## OPDRACHTEN
a) Wie streven volgens het fragment over inclusief onderwijs met de training Harrie in het Onderwijs naar inclusief onderwijs?
b) Schrijf uit het fragment over inclusief onderwijs letterlijk het stuk over van "Hoe dragen studenten" tot en met "studentenhuizen én feestjes.".

+++ AANGELEVERD FRAGMENT

Hoe dragen studenten zelf bij aan een inclusieve onderwijsomgeving?

Terwijl de Nijmeegse Vierdaagse in volle gang is, vertelt Roselien Hassing (31) vanuit Nijmegen teleurgesteld dat de feesten voor haar niet toegankelijk genoeg zijn. Dat brengt ons bij onderwerp van dit gesprek: de ontwikkeling van de training Harrie in het Onderwijs. Jongeren van vakbond CNV streven met de training naar inclusief onderwijs. Ze willen studenten bewust maken van wat zij kunnen doen voor medestudenten met een ondersteuningsbehoefte. Dit gaat over meer dan wat er zich binnen de onderwijsinstelling afspeelt. Het heeft ook zijn weerslag op studieverenigingen, studentenhuizen én feestjes. 

Waarom zet jij je in voor inclusief onderwijs? Wat is jouw relatie met dit onderwerp?

++++++
+++ GEGEVENSREGELS

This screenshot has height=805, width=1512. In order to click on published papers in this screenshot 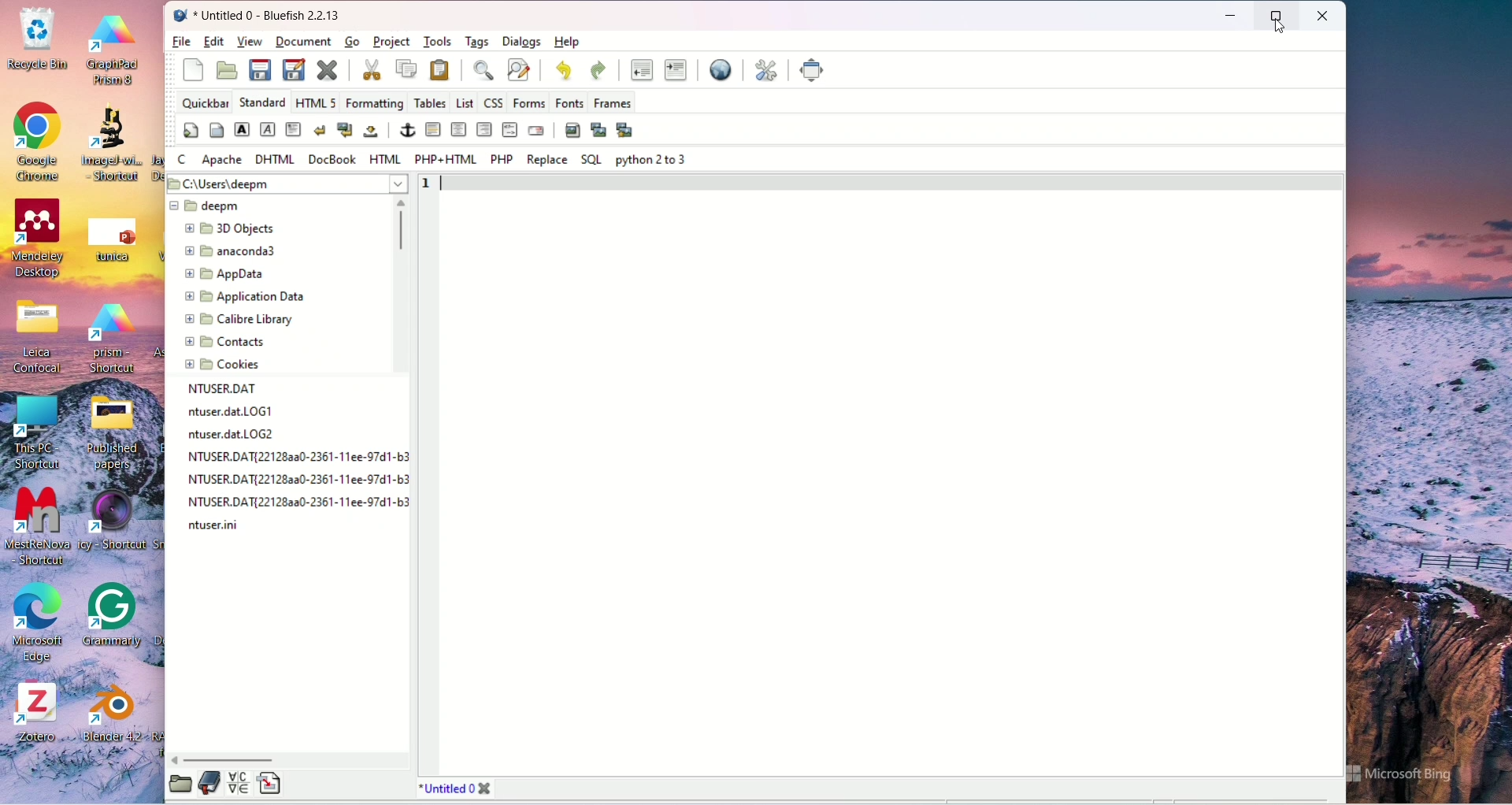, I will do `click(124, 432)`.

++++++

## ANTWOORDEN OP VOLGORDE
a) Jongeren van vakbond CNV.

b)
Hoe dragen studenten zelf bij aan een inclusieve onderwijsomgeving?

Terwijl de Nijmeegse Vierdaagse in volle gang is, vertelt Roselien Hassing (31) vanuit Nijmegen teleurgesteld dat de feesten voor haar niet toegankelijk genoeg zijn. Dat brengt ons bij onderwerp van dit gesprek: de ontwikkeling van de training Harrie in het Onderwijs. Jongeren van vakbond CNV streven met de training naar inclusief onderwijs. Ze willen studenten bewust maken van wat zij kunnen doen voor medestudenten met een ondersteuningsbehoefte. Dit gaat over meer dan wat er zich binnen de onderwijsinstelling afspeelt. Het heeft ook zijn weerslag op studieverenigingen, studentenhuizen én feestjes.